— Source records —
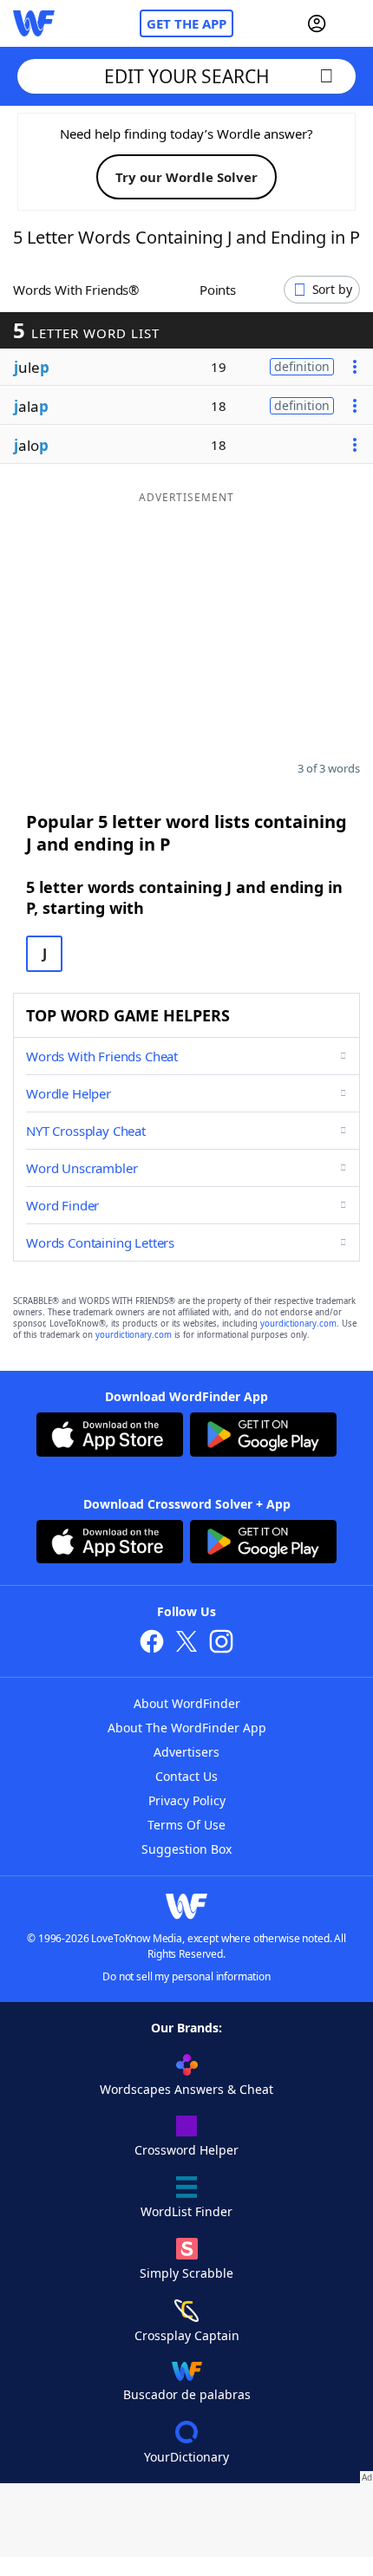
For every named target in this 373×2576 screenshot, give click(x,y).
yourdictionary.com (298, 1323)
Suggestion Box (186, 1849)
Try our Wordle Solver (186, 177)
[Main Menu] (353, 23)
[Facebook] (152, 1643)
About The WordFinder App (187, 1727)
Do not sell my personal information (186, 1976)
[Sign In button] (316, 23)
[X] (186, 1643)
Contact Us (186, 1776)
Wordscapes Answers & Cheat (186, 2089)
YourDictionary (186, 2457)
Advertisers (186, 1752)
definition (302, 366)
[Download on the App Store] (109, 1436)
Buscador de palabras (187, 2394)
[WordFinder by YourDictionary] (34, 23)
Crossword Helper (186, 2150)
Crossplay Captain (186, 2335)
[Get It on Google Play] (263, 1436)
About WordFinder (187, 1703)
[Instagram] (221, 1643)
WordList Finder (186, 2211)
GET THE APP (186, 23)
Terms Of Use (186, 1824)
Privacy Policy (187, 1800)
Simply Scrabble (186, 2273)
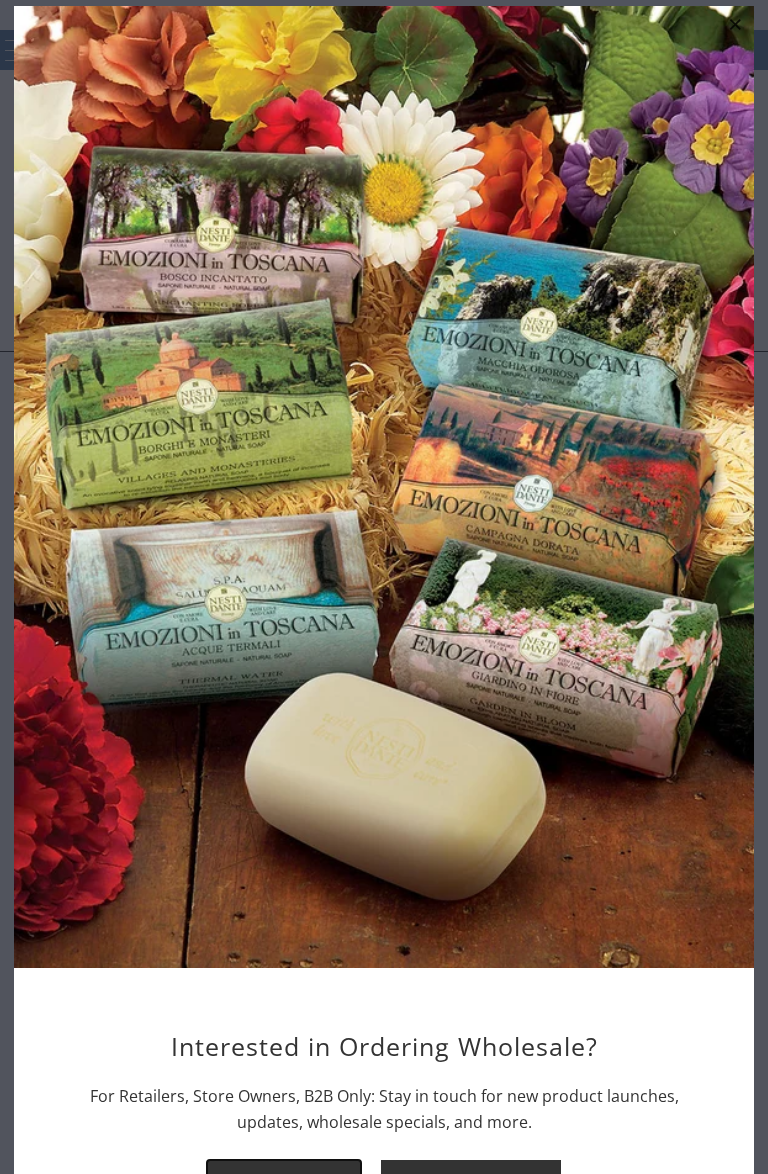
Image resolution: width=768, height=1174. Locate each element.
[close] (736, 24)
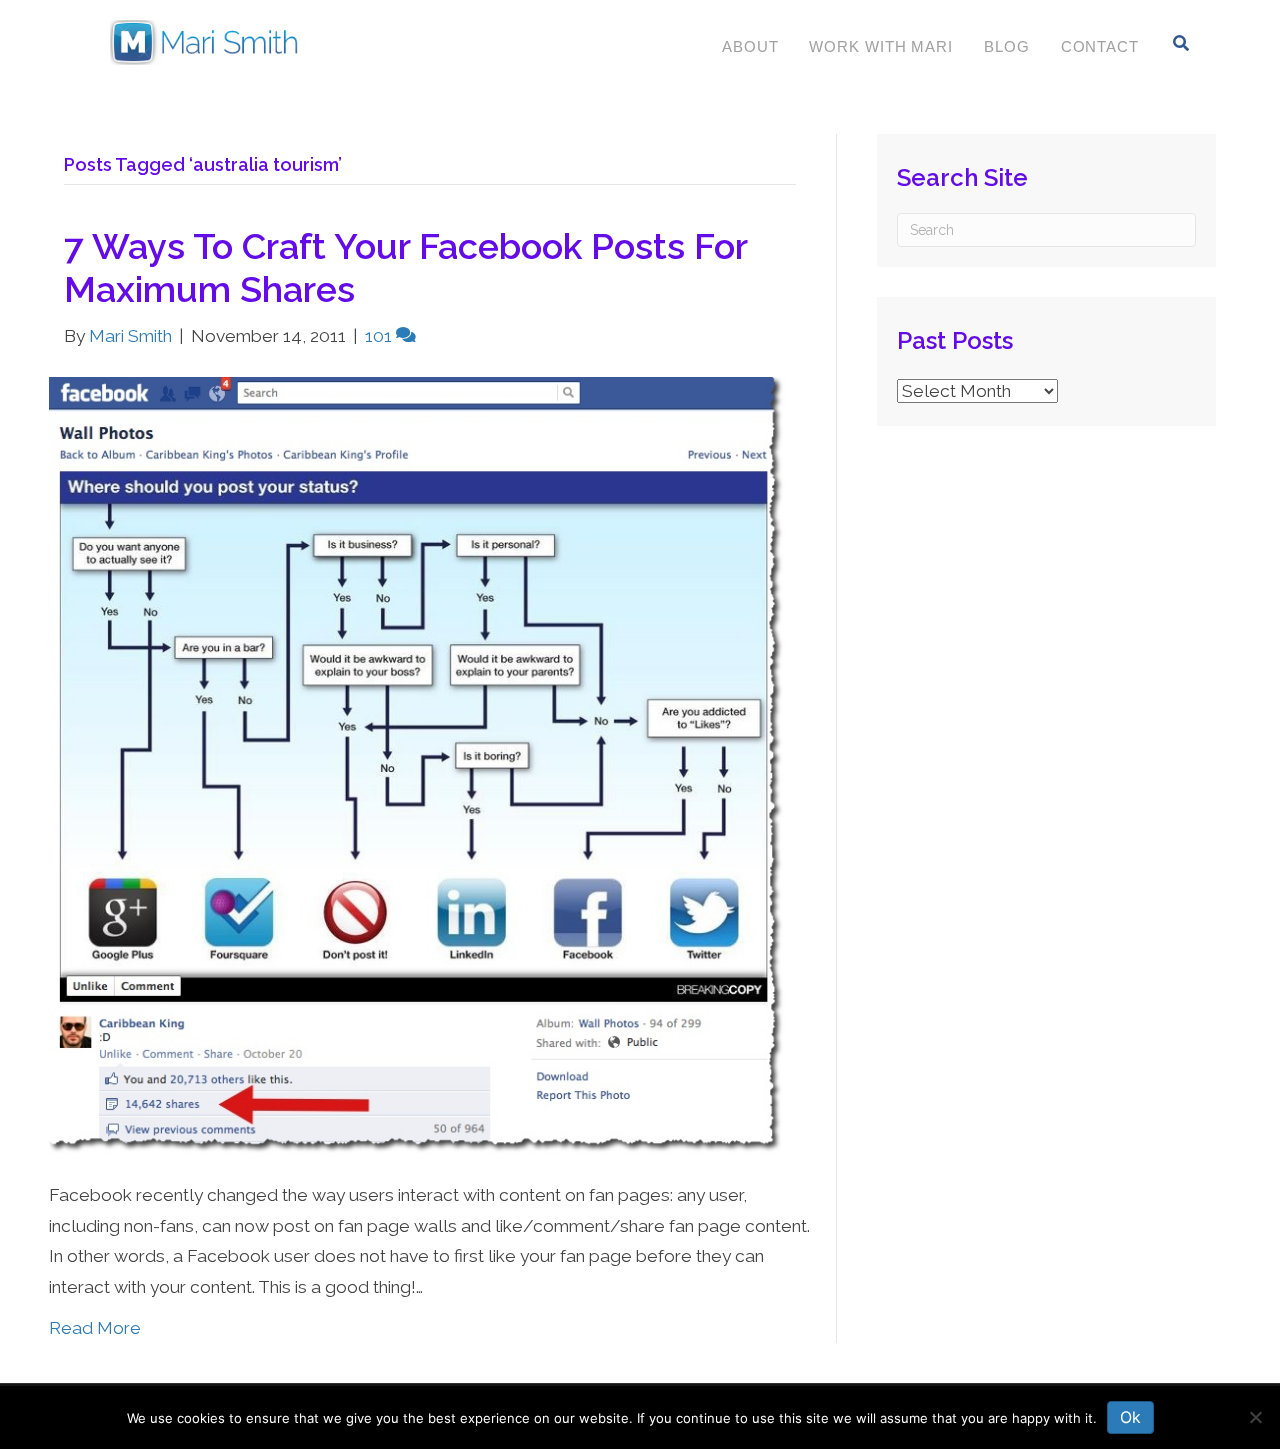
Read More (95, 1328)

— Assigned task —
Return nothing but the lines running from the start of the data to the line with "Contact Us (186, 1776)", please, both ends included and no pictures.

— Result of the task —
For every named target in this 373×2576 screenshot, give click(x,y).
yourdictionary.com (298, 1323)
Suggestion Box (186, 1849)
Try our Wordle Solver (186, 177)
[Main Menu] (353, 23)
[Facebook] (152, 1643)
About The WordFinder App (187, 1727)
Do not sell my personal information (186, 1976)
[Sign In button] (316, 23)
[X] (186, 1643)
Contact Us (186, 1776)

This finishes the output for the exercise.